>>

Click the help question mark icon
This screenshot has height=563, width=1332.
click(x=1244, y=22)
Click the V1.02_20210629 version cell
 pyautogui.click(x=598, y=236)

<<

▶ _Activity_
All lines above are to be transcribed exactly.

▶ _Task solution_
Click the help question mark icon
This screenshot has height=563, width=1332.
click(x=1244, y=22)
Click the V1.02_20210629 version cell
 pyautogui.click(x=598, y=236)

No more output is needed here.